What you need to do
Within the entries below, every line containing "toolbar" is to be copied.

Data items
[Start of section]
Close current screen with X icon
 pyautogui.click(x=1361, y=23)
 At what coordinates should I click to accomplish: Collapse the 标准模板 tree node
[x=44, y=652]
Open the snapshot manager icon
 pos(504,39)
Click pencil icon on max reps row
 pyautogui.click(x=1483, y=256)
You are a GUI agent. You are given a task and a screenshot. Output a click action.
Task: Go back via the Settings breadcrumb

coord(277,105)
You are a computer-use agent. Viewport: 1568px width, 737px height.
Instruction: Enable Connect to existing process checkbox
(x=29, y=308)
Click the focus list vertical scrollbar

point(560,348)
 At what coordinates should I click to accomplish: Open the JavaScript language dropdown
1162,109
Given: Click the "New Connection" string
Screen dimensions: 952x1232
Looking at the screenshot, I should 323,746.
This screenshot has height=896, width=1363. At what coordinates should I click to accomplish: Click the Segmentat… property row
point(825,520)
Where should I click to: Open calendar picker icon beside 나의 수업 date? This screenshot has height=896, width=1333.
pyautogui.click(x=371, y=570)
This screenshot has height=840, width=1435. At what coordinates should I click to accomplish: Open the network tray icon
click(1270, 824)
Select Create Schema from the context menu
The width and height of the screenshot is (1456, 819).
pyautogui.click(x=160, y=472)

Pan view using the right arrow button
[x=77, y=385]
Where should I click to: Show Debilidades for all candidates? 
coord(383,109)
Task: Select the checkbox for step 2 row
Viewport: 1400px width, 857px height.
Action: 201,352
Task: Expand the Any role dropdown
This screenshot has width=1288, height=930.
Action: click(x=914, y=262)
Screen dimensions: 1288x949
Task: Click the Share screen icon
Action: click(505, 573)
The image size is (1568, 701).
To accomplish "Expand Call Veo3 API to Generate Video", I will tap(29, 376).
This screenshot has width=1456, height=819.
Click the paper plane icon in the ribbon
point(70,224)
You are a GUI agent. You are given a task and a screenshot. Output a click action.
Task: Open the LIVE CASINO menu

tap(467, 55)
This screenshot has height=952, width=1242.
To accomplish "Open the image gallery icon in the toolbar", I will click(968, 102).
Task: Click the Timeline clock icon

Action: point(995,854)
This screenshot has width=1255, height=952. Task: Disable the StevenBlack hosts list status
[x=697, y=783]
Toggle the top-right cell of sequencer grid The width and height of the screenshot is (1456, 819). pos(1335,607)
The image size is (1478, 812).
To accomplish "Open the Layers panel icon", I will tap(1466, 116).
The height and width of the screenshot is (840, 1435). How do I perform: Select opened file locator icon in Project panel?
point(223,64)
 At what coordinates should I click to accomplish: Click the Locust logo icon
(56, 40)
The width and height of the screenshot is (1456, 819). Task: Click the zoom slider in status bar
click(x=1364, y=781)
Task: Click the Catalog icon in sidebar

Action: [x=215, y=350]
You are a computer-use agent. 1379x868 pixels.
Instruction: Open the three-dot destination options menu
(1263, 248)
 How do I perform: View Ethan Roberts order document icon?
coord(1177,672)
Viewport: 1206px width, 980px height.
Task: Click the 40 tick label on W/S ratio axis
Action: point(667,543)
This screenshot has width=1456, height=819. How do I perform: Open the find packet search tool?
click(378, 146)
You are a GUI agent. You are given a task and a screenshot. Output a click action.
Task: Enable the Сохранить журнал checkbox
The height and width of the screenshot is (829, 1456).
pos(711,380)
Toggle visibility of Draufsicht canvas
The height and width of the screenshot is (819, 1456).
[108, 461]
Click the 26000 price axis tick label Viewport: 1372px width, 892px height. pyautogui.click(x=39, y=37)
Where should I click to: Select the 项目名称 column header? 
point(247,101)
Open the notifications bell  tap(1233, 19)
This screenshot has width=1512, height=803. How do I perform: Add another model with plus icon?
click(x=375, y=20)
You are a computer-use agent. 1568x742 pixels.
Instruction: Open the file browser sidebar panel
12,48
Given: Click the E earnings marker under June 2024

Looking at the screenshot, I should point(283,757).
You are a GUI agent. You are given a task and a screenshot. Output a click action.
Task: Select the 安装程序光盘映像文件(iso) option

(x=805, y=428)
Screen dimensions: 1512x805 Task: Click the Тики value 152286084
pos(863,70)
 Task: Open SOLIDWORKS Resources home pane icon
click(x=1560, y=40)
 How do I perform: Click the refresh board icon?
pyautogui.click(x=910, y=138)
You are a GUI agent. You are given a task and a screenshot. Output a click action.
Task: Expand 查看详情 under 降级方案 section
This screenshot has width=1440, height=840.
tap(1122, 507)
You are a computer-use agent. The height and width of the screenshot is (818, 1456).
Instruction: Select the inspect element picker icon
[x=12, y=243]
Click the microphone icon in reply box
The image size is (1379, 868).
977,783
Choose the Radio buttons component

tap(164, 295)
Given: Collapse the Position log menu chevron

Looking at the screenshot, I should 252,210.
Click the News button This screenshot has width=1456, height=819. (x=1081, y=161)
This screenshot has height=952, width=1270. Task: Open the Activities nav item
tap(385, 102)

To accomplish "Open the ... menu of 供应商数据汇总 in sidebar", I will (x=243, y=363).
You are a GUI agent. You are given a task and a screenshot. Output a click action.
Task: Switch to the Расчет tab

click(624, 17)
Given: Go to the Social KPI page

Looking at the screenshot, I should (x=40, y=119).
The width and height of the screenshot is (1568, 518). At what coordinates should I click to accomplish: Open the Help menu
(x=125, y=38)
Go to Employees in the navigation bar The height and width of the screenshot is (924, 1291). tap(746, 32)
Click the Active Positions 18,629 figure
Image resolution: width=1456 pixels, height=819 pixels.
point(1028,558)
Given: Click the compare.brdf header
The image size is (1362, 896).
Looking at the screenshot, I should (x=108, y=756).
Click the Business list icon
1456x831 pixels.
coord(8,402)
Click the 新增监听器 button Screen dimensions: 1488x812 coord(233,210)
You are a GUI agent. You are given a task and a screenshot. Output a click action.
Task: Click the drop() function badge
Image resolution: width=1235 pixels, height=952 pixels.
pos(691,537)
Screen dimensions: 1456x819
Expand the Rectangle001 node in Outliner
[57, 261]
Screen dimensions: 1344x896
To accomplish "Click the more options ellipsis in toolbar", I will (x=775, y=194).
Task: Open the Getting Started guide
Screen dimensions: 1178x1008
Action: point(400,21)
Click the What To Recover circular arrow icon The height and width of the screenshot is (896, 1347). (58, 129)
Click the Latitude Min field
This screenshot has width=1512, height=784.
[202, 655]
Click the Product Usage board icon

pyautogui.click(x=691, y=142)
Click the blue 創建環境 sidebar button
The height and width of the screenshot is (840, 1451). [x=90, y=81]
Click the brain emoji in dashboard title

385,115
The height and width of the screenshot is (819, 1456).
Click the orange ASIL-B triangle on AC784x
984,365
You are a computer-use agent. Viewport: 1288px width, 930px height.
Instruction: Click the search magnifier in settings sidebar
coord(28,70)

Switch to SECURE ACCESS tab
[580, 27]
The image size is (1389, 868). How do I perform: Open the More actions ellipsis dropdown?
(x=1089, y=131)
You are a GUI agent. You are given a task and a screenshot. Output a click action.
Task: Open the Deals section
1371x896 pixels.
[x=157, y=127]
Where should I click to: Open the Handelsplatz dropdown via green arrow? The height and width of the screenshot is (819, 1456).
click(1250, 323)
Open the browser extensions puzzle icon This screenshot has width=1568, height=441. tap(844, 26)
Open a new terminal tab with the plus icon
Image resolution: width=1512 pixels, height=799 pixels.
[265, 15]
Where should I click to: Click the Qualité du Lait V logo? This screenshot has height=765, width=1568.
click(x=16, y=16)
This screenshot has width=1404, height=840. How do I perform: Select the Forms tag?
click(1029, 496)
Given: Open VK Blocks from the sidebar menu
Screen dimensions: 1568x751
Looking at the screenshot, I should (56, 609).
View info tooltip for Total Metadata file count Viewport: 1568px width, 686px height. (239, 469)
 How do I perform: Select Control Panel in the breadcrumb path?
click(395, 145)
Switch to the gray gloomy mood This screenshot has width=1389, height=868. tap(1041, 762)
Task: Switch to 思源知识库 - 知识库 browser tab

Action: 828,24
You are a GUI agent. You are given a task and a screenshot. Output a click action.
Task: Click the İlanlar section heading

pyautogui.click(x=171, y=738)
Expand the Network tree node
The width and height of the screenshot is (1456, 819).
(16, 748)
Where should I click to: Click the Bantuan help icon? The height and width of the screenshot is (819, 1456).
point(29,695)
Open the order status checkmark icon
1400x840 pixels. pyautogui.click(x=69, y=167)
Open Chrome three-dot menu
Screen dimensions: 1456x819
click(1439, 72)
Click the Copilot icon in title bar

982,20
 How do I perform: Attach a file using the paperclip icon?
[End of section]
Final answer
To accomplish "Open the image gallery icon in the toolbar", I will click(968, 102).
To accomplish "Click the more options ellipsis in toolbar", I will (x=775, y=194).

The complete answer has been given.